What you have to do:
In the excerpt on Paul Ryan and fiscal responsibility, by how much did Democrats vote to cut Medicare to offset the cost of the health-care bill?

═══ Selected excerpt ═══

And the claim that the tax deal increased the deficit by $850
billion makes sense in a meaningless, litigious way, but then again
Paul Ryan has never been in favor of raising taxes, so he’s
certainly been consistent on that point.
Unfortunately, Klein goes on:
Ryan will point out that the real budget problem is health-care
driven spending, and he’s got a long-term plan to deal with that.
People can argue about whether his Roadmap, which operates by the
principle of “we simply lower the cap and then those things go
down,” will actually work. But fiscal responsibility isn’t measured
by what you want. It’s measured by what you do.
If Ryan could “do” the Roadmap, he would. In fact he’s trying to
“do” everything he can to make it law.
The reality is that every Democrat who voted to cut Medicare by
more than $500 billion and raise taxes by more than $400 billion in
order to offset the cost of the health-care bill cast a tougher
vote for fiscal responsibility than Ryan has.
It’s not true that a vote for Obamacare was a vote for fiscal
responsibility, even assuming that those Medicare cuts and taxes
will materialize, which is a big assumption. It is true that, by
those assumptions, Obamacare would cut the deficit. But that’s not
the same thing as fiscal responsibility. Given the nation’s looming
fiscal problems, the new spending that Obamacare mandates is
fiscally irresponsible, whether or not Obamacare cuts the
deficit on paper.

═══ Information given ═══

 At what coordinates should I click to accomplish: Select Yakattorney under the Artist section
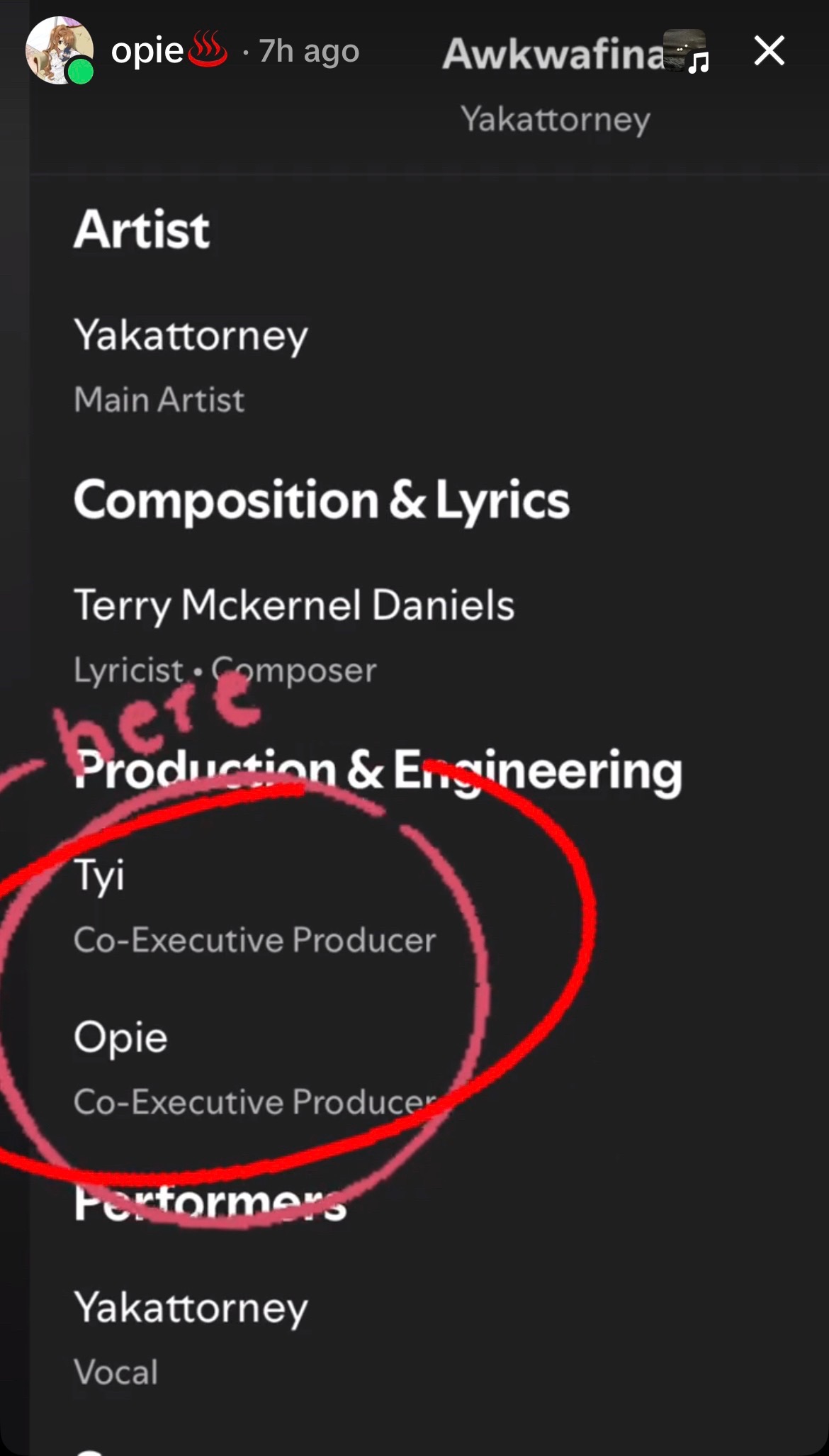coord(191,335)
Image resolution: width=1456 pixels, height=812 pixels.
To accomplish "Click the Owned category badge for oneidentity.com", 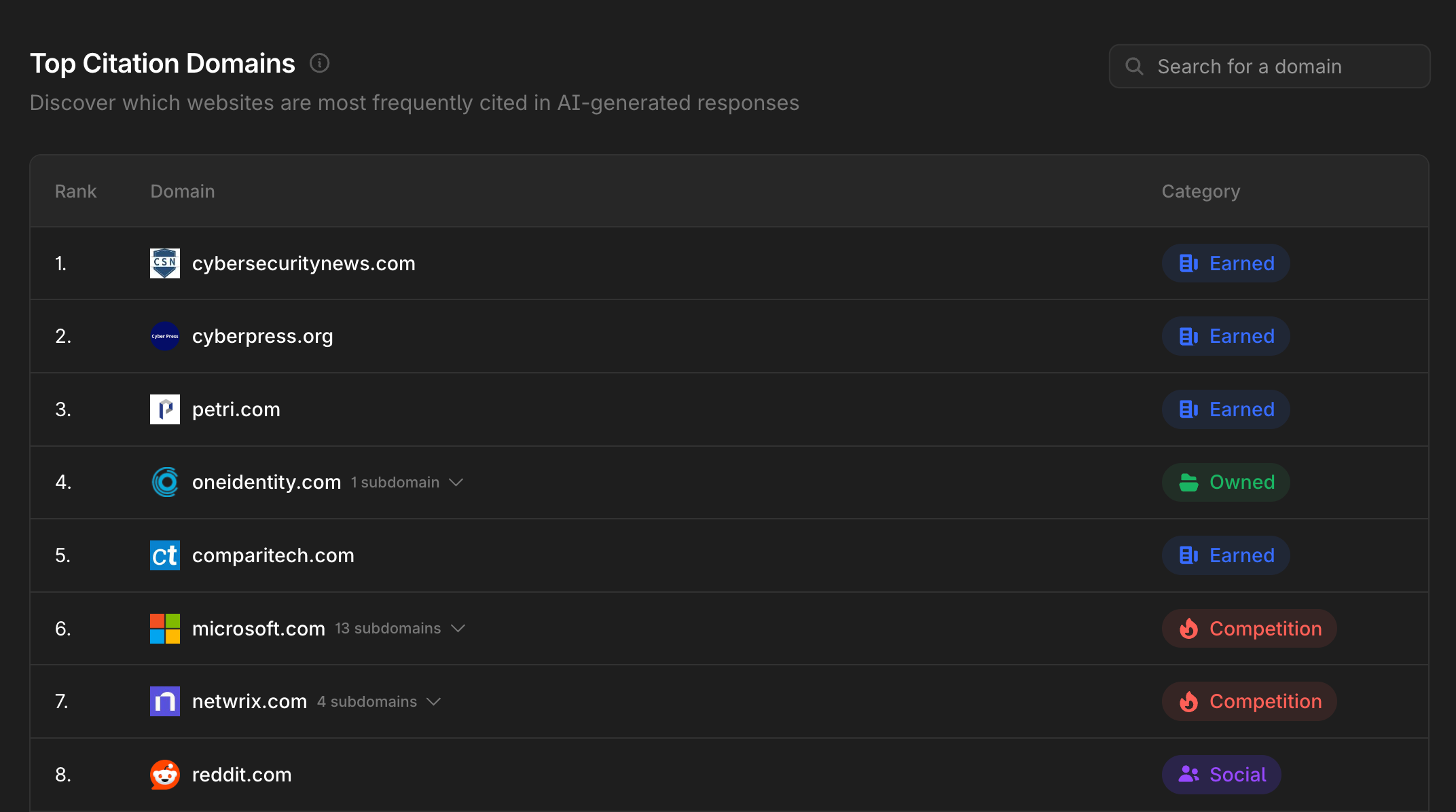I will point(1226,482).
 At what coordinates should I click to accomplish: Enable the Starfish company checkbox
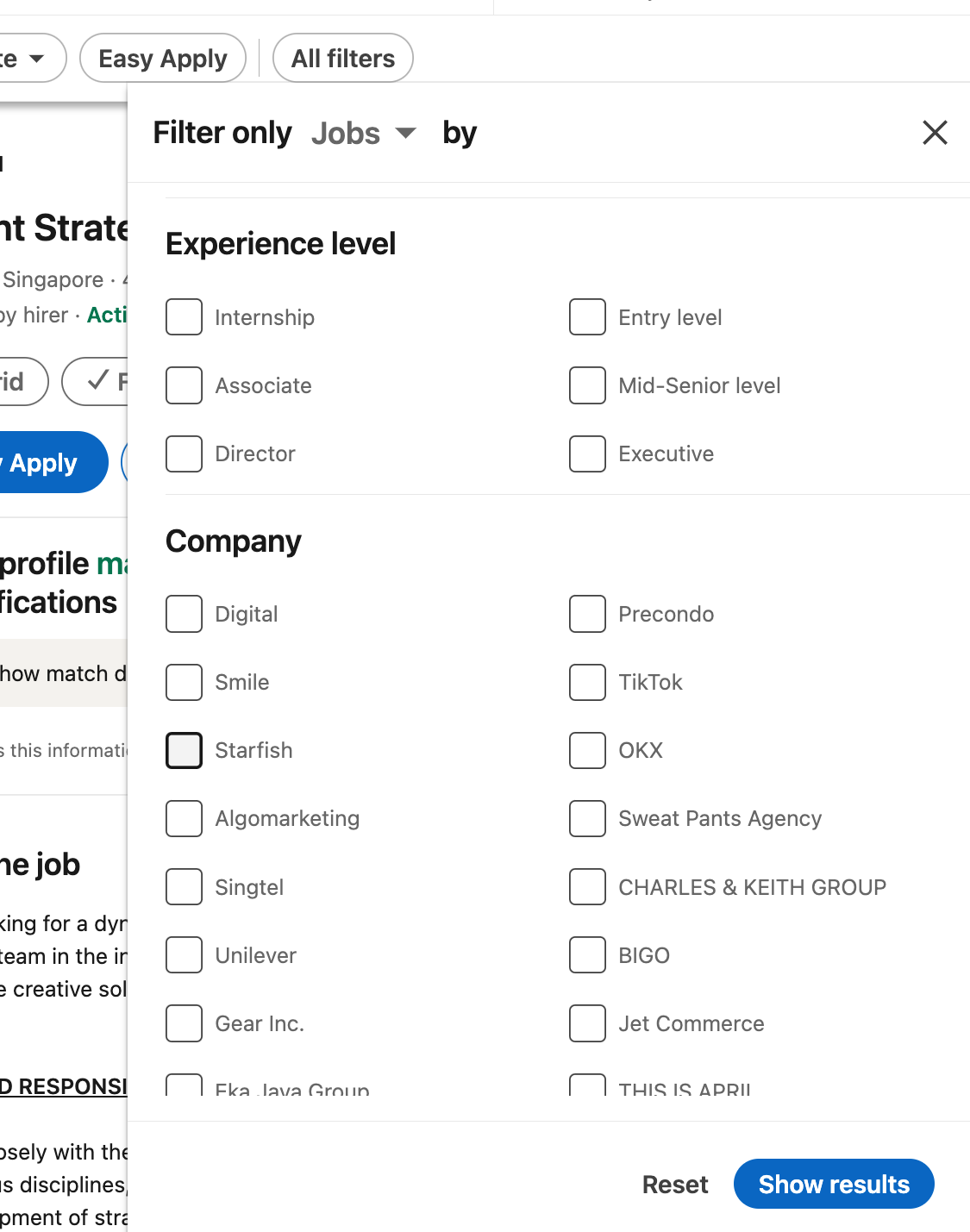pos(184,750)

═══

Expected output:
By more than $500 billion.